Consider the mindset of soldiers and others who killed infants in the past. I am sure that neither of us could bear to look at a defenceless baby and then harm it. Yet these people had the kind of mindset that did not see the sweet innocence of young life, only the threat of future usurpers. I wonder if they overcame their instincts or if parental instincts have sharpened in modern people or certain cultures.
Burning ghost wrote:The other obvious issue embedded within this is how we come to decide what criteria we're looking for in the first place. "Consciousness" seems to be a pretty will agreed upon theme, although this obviously contains its own problems.
Consciousness is the best criteria if considering the morality of the situation. As noted earlier, there is a hierarchy of sentience or broad awareness in nature. No person is more concerned about the welfare of a roundworm or a slug as compared with mammals, birds, lizards, turtles and frogs. No one sane, anyway.

Our own development from zygote to infant follows the human evolutionary line. We may not know what it's like to be a bat but, whether we remember or not, we have experienced the kinds simple consciousness of our evolutionary forebears. Based on memory, I would say that "consciousness" (or its relative lack) at that stage is simply not valuable - very common in nature. Mindless reflexes.

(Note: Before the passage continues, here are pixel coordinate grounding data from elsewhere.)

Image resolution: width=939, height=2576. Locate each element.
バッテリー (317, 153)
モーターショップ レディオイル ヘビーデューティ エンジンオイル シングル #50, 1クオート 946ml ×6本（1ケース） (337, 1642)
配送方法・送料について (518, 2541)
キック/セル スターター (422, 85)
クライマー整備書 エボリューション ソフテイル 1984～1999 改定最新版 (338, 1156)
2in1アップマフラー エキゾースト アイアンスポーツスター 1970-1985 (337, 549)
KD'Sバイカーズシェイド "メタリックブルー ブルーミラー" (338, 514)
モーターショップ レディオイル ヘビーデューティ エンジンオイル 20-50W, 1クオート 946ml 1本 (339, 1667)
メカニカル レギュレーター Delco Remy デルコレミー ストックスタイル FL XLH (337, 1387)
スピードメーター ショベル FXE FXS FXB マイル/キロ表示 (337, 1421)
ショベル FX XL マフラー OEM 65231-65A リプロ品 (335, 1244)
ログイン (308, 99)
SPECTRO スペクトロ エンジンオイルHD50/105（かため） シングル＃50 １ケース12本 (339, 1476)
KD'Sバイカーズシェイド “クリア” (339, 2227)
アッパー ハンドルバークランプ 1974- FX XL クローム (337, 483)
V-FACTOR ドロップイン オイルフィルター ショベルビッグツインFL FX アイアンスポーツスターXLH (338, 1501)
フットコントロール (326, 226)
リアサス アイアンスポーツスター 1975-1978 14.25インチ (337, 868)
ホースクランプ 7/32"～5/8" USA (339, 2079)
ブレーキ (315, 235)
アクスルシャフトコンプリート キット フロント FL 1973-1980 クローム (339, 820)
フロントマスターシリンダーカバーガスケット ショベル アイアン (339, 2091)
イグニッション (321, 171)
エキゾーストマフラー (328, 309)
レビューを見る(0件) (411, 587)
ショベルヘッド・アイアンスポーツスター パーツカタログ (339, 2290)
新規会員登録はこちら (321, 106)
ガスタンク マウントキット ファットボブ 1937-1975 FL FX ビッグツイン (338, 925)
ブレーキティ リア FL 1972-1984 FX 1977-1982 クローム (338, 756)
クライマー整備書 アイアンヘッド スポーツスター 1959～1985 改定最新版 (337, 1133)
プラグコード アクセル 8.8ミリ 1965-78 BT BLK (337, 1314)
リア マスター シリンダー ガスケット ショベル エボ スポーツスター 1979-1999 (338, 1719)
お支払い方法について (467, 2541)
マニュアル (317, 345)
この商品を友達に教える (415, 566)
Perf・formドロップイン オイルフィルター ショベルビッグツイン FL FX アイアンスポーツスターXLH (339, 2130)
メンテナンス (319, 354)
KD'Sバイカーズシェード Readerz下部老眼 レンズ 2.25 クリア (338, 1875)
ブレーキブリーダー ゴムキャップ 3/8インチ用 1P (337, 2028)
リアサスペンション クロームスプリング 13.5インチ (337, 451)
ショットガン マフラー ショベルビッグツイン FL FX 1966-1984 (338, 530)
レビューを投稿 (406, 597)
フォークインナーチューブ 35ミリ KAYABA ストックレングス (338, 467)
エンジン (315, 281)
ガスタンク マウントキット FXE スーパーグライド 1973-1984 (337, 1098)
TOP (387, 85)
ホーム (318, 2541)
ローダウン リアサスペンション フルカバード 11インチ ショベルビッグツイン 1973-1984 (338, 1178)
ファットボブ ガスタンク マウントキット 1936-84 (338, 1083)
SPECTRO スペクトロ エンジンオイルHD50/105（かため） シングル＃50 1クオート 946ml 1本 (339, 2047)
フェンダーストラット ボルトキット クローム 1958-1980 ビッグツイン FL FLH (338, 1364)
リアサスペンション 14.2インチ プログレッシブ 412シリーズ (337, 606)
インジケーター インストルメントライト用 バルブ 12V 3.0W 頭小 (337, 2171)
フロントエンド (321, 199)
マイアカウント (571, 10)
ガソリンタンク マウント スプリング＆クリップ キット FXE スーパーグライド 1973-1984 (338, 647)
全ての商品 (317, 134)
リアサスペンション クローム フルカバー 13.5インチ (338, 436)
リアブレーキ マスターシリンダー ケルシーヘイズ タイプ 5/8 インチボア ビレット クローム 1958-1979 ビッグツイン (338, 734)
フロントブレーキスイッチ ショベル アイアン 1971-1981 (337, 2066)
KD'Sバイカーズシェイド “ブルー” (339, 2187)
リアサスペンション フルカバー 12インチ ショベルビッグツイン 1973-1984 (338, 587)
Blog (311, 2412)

So, if we don't use consciousness as a base, we can hardly speak of other criteria, like the sanctity of life, itself given humanity's continued enthusiastic termination of many more sophisticated minds than that of foetuses. Life is clearly neither sacred nor sacrosanct - and if it is, then the purported sacredness and sanctity of life has only ever made the must subtle mark on reality. The impression I get is life is everywhere and utterly expendable unless someone influential decides otherwise. It's not ideal, but what is?

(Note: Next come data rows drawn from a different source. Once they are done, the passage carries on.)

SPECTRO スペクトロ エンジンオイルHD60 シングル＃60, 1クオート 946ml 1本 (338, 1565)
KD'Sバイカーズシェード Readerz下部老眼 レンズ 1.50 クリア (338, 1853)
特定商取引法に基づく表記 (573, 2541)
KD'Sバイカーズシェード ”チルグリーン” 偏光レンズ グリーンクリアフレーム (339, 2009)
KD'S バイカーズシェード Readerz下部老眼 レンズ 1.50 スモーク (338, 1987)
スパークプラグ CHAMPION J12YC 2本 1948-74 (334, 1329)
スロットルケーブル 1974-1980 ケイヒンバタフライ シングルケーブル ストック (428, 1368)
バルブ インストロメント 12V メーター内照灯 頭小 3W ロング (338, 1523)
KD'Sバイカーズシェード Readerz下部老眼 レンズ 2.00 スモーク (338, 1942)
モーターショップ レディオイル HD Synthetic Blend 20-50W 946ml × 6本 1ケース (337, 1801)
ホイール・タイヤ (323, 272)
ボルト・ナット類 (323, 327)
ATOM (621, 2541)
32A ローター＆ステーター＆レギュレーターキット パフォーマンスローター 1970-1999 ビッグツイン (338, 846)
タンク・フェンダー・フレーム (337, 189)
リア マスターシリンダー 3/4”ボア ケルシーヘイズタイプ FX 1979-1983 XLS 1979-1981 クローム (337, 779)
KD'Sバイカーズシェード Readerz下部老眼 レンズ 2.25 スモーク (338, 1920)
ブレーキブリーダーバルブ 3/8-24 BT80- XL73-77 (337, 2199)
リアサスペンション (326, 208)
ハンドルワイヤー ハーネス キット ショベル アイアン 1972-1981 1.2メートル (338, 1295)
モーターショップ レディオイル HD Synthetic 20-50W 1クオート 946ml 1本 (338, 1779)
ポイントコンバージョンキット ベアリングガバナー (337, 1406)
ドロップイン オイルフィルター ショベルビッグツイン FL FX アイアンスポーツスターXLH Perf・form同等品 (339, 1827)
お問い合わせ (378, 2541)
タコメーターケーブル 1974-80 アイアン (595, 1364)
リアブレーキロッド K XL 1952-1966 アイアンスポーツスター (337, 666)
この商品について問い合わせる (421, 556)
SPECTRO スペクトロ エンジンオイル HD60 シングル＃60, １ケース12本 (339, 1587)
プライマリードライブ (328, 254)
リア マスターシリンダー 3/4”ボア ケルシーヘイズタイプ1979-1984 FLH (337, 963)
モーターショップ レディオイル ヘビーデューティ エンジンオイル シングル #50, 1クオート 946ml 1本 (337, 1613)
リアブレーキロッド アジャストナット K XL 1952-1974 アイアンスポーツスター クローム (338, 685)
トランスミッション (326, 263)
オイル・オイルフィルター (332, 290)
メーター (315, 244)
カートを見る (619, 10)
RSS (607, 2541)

We need to have a military. We need to provide a mercy killing option for the terminally agonised. We need to kill unwanted foetuses. We need to limit health and welfare budgets. We need to more rationally deal with incurable dangerous and corrupting criminals. Not everyone can be saved on spaceship Earth, so who is it to be? The attackers or the attacked? The dying person in pain or the true believer forcing them to endure for the sake of ideology? The unfeeling foetus or the adult mother?

Life itself is a wicked problem, and this is just one part of it.